Neurosurgery. 2011 Jun;68(2 Suppl Operative):377-82; discussion 382. doi: 10.1227/NEU.0b013e318217141c.
Severe hemifacial spasm caused by compression by a tortuous vertebral artery (VA) often is encountered and is difficult to treat. We describe a patient with hemifacial spasm caused by compression of the facial nerve by a tortuous VA. A simple and effective transposition approach, a "double-stick tape" technique, to the offending artery using a fibrin tissue-adhesive collagen fleece product (TachoComb) is reported.
A 65-year-old woman presented with an 8-year history of right-sided facial spasms, including the orbicularis oculi and orbicularis oris muscles. MRI revealed a tortuous right VA indented into the pontomedullary junction. The right anterior inferior cerebellar artery (AICA) also contacted the proximal portion of the facial nerve. Surgical exploration with standard retrosigmoid craniotomy was performed. The offending VA was dissected away from the pontomedullary junction toward the cranial base. A small piece of TachoComb, with fibrin glue applied on the non-coated side of the fleece to make a "double-stick tape," was then placed on the ventral surface of the VA. Until the glue hardened, the VA was held away from the brainstem onto the dura of the petrous pyramid. After this procedure, AICA transposition was performed. The patient's symptoms were completely resolved immediately after surgery, and she remained asymptomatic at her 1 year follow-up visit.
The advantage of our "double-stick tape" technique is the simplicity of the procedure. The present technique is a feasible alternative for the treatment of hemifacial spasm caused by a tortuous VA.

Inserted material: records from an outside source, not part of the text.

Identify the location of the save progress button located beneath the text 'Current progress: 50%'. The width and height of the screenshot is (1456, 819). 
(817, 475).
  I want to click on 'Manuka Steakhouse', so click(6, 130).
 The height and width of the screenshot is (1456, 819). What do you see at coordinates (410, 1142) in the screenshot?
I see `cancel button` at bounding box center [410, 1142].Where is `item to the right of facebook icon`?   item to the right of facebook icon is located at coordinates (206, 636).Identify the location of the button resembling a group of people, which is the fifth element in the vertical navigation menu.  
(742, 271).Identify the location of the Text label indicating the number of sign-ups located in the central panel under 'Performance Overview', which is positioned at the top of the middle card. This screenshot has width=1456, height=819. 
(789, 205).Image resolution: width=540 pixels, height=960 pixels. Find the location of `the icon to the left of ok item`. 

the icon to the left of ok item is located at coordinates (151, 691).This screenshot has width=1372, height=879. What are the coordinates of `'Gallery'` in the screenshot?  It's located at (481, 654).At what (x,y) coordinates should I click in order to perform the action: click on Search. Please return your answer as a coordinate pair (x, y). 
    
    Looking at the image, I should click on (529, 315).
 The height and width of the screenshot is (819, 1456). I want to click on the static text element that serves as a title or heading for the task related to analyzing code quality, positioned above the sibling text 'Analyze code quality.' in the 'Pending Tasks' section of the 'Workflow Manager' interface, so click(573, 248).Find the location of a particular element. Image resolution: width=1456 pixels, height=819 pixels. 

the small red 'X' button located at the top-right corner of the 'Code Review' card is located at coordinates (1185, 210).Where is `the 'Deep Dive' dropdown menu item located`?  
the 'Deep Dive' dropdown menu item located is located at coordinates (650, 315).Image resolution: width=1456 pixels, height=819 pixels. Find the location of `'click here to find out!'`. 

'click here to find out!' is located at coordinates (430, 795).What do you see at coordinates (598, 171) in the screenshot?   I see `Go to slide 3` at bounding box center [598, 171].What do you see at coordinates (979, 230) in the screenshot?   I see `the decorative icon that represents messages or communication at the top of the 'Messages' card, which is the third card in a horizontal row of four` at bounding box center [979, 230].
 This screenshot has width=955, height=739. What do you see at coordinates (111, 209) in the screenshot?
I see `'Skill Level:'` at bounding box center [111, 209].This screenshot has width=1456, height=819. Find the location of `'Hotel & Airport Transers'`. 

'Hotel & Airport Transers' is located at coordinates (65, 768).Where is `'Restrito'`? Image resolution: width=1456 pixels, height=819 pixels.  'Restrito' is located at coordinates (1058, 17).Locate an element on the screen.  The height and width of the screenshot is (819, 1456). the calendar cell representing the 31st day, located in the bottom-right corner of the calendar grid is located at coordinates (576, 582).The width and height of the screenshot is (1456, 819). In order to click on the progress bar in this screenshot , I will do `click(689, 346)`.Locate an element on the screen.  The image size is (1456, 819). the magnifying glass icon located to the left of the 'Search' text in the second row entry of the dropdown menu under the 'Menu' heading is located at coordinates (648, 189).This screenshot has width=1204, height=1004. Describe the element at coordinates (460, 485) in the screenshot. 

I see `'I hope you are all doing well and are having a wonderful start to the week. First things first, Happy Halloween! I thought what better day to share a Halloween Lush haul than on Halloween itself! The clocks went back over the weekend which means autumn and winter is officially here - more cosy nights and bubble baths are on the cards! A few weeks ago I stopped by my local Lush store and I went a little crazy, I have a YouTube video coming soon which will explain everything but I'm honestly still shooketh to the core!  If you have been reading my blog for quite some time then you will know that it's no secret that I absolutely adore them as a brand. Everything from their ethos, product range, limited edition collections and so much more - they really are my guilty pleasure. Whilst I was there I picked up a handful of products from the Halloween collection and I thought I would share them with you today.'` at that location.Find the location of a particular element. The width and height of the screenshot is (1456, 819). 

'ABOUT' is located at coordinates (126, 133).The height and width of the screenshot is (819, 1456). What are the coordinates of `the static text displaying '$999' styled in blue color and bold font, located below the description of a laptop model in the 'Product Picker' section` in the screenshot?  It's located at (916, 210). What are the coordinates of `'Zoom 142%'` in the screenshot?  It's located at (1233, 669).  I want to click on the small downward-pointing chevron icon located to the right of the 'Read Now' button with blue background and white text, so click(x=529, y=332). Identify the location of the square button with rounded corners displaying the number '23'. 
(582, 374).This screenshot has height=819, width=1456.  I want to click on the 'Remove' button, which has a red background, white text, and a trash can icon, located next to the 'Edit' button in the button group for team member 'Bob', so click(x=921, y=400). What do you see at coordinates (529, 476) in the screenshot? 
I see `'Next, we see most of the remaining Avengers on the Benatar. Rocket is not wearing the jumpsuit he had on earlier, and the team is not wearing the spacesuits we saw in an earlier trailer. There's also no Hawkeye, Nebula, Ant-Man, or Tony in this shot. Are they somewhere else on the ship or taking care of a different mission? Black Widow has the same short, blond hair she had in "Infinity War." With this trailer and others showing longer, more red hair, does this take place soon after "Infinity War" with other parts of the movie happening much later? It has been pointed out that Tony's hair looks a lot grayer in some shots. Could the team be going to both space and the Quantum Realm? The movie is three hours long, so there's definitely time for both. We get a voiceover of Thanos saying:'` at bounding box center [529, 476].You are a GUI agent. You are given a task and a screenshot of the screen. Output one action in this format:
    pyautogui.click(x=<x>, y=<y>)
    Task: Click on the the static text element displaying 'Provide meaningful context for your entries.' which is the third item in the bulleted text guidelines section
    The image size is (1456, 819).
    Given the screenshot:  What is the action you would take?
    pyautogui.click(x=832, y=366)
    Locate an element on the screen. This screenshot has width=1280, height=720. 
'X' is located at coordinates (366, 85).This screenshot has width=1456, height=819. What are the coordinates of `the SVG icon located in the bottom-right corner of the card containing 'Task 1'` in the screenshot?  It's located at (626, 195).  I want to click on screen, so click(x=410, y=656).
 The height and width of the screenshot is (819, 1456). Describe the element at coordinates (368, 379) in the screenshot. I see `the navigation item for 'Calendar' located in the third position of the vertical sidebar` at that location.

由迂曲椎动脉(VA)压迫引起的严重面肌痉挛常难以治疗。我们报告了一例由迂曲 VA 压迫面神经引起的面肌痉挛患者。采用纤维蛋白组织胶胶原绒片(TachoComb)的“双胶带”技术对病变动脉进行简单有效的转位。
一名 65 岁女性,右侧面肌痉挛 8 年,包括眼轮匝肌和口轮匝肌。MRI 显示右侧 VA 迂曲,压迹于桥延交界区。右侧小脑前下动脉(AICA)也接触面神经近端。行标准乙状窦后入路开颅探查。将迂曲的 VA 从桥延交界区向颅底解剖游离。将小块 TachoComb 置于 VA 的腹面,纤维蛋白胶涂在绒片的无涂层一侧,制成“双胶带”。在胶变硬之前,VA 被置于脑桥的硬脑膜上。在此操作后,行 AICA 转位。术后患者症状立即完全缓解,1 年随访时无症状。
我们的“双胶带”技术的优点是操作简单。对于由迂曲 VA 引起的面肌痉挛,本技术是一种可行的替代治疗方法。